Aha.. thanks for clarification.
Evan: I'm not sure that's completely right. On the chromium waterfall, the linux/clang bot was way slower than the clang/mac bot before I disabled debug information generation. I believe both bots have similar hardware.
One big difference is that on darwin most of the debug info is not copied from the .o files, so it is not hit as hard by having large debug info. Are you using gold on linux btw?
Yes, we use gold.
(In reply to comment #23) > I suspect a large chunk of this problem will be solved by turning on the .cfi_* > sections Rafael. That should in particular help the non-type debug information > size. The type debug info size is what would be helped most by dwarf4 (from my > faded memory...) One can try to enable .cfi stuff right now. I must admit I haven't tested the emission thoroughly. Basically, on order to enable .cfi emission it's sufficient to change the exceptiontype inside x86 mcasminfo from DwarfTable to DwarfCFI and recompile llvm + clang.
I compiled the reduction.ii with clang++ and g++47 and dumped the dwarf tables via "readelf -w", it looks like clang++ is emiting DW_TAGs for subprograms that g++47 is not. Formal parameters and their types must be emitted too thus the debug info is much bigger. It seems to me that g++47 is not emiting debug info for unused stuff, no idea how it knows whats unused as the cmdline I used is: clang++|g++47 -c -O0 -g2 reduction.ii && ls -l reduction.o the readelf -w dumps are attached
Created attachment 6504 [details] clang readelf output
Created attachment 6505 [details] gcc readelf output
Roman, thanks for analysis and test case reduction. It seems gcc does not emit Profile member GetWebDataService() at all. This means it emits incomplete type info for class Profile. Unless there is a guarantee to have and select complete type info for class Profile at link time, skipping member info may not be a good idea IMO.

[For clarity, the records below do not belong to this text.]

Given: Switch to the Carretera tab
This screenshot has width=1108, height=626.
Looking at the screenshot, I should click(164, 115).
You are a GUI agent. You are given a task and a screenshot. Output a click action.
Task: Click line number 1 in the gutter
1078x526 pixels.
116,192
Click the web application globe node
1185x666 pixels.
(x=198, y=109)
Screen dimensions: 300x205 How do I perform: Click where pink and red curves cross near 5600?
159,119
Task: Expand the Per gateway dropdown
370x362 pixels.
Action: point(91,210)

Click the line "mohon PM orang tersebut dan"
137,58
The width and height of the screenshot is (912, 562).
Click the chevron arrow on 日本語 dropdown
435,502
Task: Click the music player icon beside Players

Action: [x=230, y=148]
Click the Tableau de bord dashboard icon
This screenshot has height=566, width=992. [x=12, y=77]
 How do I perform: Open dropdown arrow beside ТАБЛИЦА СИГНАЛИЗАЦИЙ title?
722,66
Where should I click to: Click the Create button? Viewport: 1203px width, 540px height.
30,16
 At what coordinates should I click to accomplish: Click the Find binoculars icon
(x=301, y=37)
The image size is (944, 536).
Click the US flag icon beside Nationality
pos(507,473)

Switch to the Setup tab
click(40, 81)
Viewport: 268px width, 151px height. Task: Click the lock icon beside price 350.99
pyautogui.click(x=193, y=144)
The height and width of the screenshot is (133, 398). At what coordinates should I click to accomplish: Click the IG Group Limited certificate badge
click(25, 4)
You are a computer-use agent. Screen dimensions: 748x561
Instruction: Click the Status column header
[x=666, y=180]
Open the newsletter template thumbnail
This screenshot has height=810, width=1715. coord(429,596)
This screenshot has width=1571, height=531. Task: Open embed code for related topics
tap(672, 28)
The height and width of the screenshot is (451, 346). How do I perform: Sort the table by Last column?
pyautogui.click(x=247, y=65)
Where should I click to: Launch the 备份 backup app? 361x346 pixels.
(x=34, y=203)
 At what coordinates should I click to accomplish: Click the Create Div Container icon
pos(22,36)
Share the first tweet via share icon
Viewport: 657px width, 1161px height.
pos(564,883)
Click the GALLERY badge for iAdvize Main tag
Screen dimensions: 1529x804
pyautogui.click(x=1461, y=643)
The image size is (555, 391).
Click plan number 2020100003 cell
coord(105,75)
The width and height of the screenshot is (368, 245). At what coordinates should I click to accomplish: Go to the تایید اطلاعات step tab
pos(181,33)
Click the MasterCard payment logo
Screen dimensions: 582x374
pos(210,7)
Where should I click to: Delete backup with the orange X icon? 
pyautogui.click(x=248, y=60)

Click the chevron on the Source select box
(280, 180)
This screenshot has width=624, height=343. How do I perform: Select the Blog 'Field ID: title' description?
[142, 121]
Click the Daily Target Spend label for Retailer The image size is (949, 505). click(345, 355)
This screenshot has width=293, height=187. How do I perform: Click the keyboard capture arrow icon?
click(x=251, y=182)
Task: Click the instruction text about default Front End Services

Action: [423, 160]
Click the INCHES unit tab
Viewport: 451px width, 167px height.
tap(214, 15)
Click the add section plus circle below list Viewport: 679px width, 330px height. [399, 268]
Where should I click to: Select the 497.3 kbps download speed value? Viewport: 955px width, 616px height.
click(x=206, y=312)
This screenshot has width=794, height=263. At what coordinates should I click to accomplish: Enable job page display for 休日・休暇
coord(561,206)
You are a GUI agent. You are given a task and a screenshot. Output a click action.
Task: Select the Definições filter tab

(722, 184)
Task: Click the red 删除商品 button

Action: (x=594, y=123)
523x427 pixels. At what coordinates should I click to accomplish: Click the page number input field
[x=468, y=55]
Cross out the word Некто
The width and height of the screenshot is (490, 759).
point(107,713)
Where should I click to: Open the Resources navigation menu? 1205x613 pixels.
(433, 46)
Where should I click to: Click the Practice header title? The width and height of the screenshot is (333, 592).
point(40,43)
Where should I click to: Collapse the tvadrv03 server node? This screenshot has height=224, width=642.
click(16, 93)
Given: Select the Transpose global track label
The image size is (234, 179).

If that method is used in some other translation unit, then it will be emitted there, right? This seems exactly the same as not emitting debug info for unused "static inline" C functions.
IMO print all Profile members. gdb) ptype Profile It possible that not all Profile members are used in an application. And it is quite possible, I think quite normal, that each translation unit uses different subset of Profile members. The debug info for class Profile should be either complete or just a forward decl such that it is resolved to complete type info in the end. Is it the case that gcc is omitting GetWebDataService() just because it is an abstract virtual member function ?
The same argument applies to static and inline functions. I agree that there is a size/quality tradeoff here, but generating MUCH MUCH larger debug info is a bug, not a feature. :) -Chris
IMO whenever size/quality tradeoff is made, it should never mislead users. Two points why this is not same as static function tradeoff: 1) In case of static and inline function, we do not expect that it is reasonable to ask "list me all functions you got" and get correct answer. However, in case of a class, it is reasonable to ask and expect correct answer for "list me all class members". That's what "ptype" command does in gdb. 2) If the compiler is going to emit potentially distinct type info for a class in each translation unit then, unless there is a link time step to unify them in a complete type info, the debugger may present you random type info for your class depending upon where you hit the breakpoint in project. I do not think it is user friendly.
If you really want to emit full types for each translation unit, you might want to consider http://wiki.dwarfstd.org/index.php?title=COMDAT_Type_Sections But even then, if we still get a 5x slowdown I don't think it is worth it.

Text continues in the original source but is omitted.